Estratto del testo:
· · ·

Si passa così dal tango sfrenato de "La luna"
che contiene anche un bel momento di pizzicato d'archi, al brano "La
poesia", elegiaco e struggente; a "Fear"
di Piazzolla, straordinariamente riarrangiato; poi la poeticissima "Nahuel"
in cui Girotto
accarezza il flauto andino; quindi si passa a "Il senso
della vita", brano strutturalmente complesso che racchiude tutta la sapienza
musicale dell'ensemble: commuove letteralmente nel suo ritornello e sorprende con
una miscela di sonorità calde e fredde del solo di
Girotto,
dei pizzicati degli archi e degli unisoni, in un melange musicale che lascia a bocca
aperta per il prezioso meccanismo perfetto, che si palesa anche in virtù di un arrangiamento
da brividi; sembrerebbe, questo brano, far riflettere davvero sul senso della vita.

· · ·

Consegna 1:
Traduci in inglese questa frase dell'estratto: «Si passa così dal tango sfrenato de "La luna" che contiene anche un bel momento di pizzicato d'archi, al brano "La poesia", elegiaco e struggente; a "Fear" di Piazzolla, straordinariamente riarrangiato; poi la poeticissima "Nahuel" in cui Girotto accarezza il flauto andino; quindi si passa a "Il senso della vita", brano strutturalmente complesso che racchiude tutta la sapienza musicale dell'ensemble: commuove letteralmente nel suo ritornello e sorprende con una miscela di sonorità calde e fredde del solo di Girotto, dei pizzicati degli archi e degli unisoni, in un melange musicale che lascia a bocca aperta per il prezioso meccanismo perfetto, che si palesa anche in virtù di un arrangiamento da brividi; sembrerebbe, questo brano, far riflettere davvero sul senso della vita.»
Consegna 2:
Rispondi in base all'estratto:
(a) Di chi è il brano "Fear"?
(b) Quale strumento accarezza Girotto in "Nahuel"?
(c) Con quali due aggettivi viene descritto "La poesia"?
Consegna 3:
Prosegui l'estratto sui brani dell'ensemble dal punto in cui si interrompe.
Le voci hanno un'origine diversa da quella dell'estratto.

Voci:
· · ·

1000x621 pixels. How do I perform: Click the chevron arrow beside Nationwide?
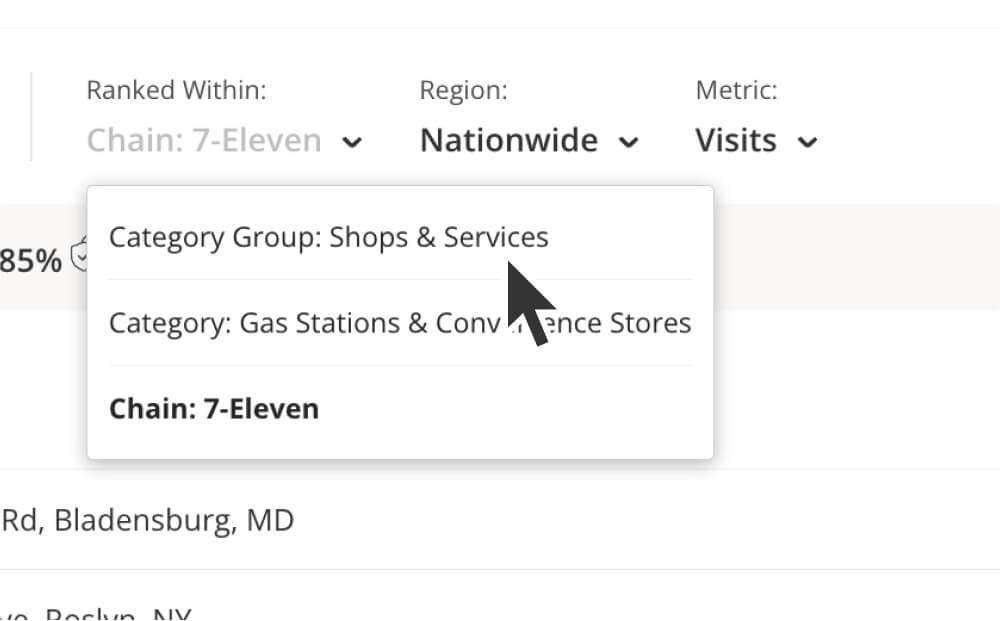pos(628,142)
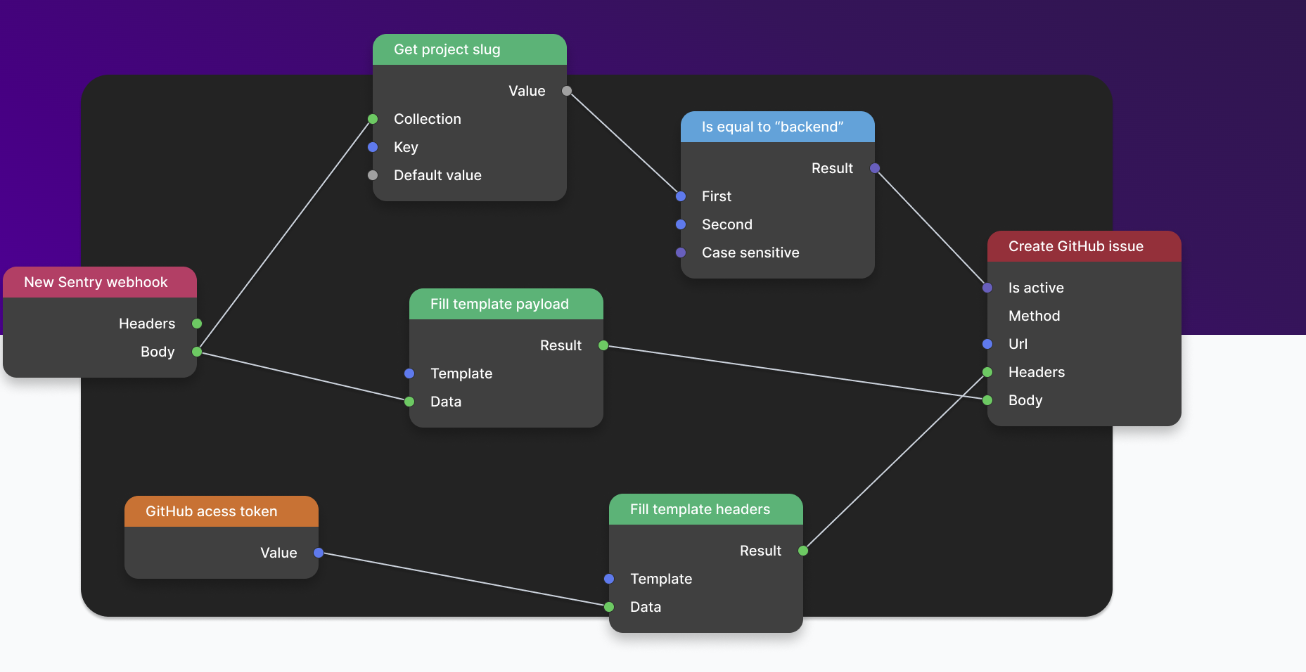Image resolution: width=1306 pixels, height=672 pixels.
Task: Click the New Sentry webhook node header
Action: pyautogui.click(x=99, y=282)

· · ·

Risposta finale 1:
We thus move from the unbridled tango of "La luna", which also contains a fine moment of string pizzicato, to the piece "La poesia", elegiac and heartrending; to Piazzolla's "Fear", extraordinarily rearranged; then the highly poetic "Nahuel", in which Girotto caresses the Andean flute; next we move on to "Il senso della vita", a structurally complex piece that holds all of the ensemble's musical wisdom: its refrain is literally moving, and it surprises with a blend of warm and cool sounds from Girotto's solo, the string pizzicati and the unisons, in a musical mélange that leaves one open-mouthed at its precious, perfect mechanism, which also reveals itself through a spine-tingling arrangement; this piece, it would seem, truly makes one reflect on the meaning of life.

Risposta finale 2:
(a) Di Piazzolla.
(b) Il flauto andino.
(c) Elegiaco e struggente.

Risposta finale 3:
L'acme della difficoltà interpretativa, in virtù della straordinaria velocità di
esecuzione e dei funambolici e lunghi unisoni, lo troviamo in "Morronga
la Milonga", in cui
Girotto
si cimenta col sax baritono in un groove mozzafiato e il Vertere Quartet
lo asseconda con agilità e leggerezza feline. Ma ogni brano, compresi quelli non
citati, racchiude in sé delle piacevolissime sorprese. Questo cd è uno scrigno prezioso
di emozioni belle e rare.
Le composizioni, a parte "Fear" di Astor Piazzolla, sono
tutte di
Javier
Girotto, mentre gli arrangiamenti sono di Luigi Giannatempo,
eccetto "Passione in fuga" (di
Pino Iodice).
Questi arrangiamenti, straordinari, sono uno dei segreti della grande riuscita di
questo disco e denotano sensibilità e spessore musicale, essendo riusciti a donare
alle già bellissime composizioni di
Girotto
un'aura magica, di quelle che non fanno mai stancare dopo ripetuti ascolti; anzi
motivano sempre, vista la loro splendida complessità, a cercare sempre qualcosa
di nuovo, ad esplorare ad ogni nuovo ascolto ulteriori aspetti della trama musicale.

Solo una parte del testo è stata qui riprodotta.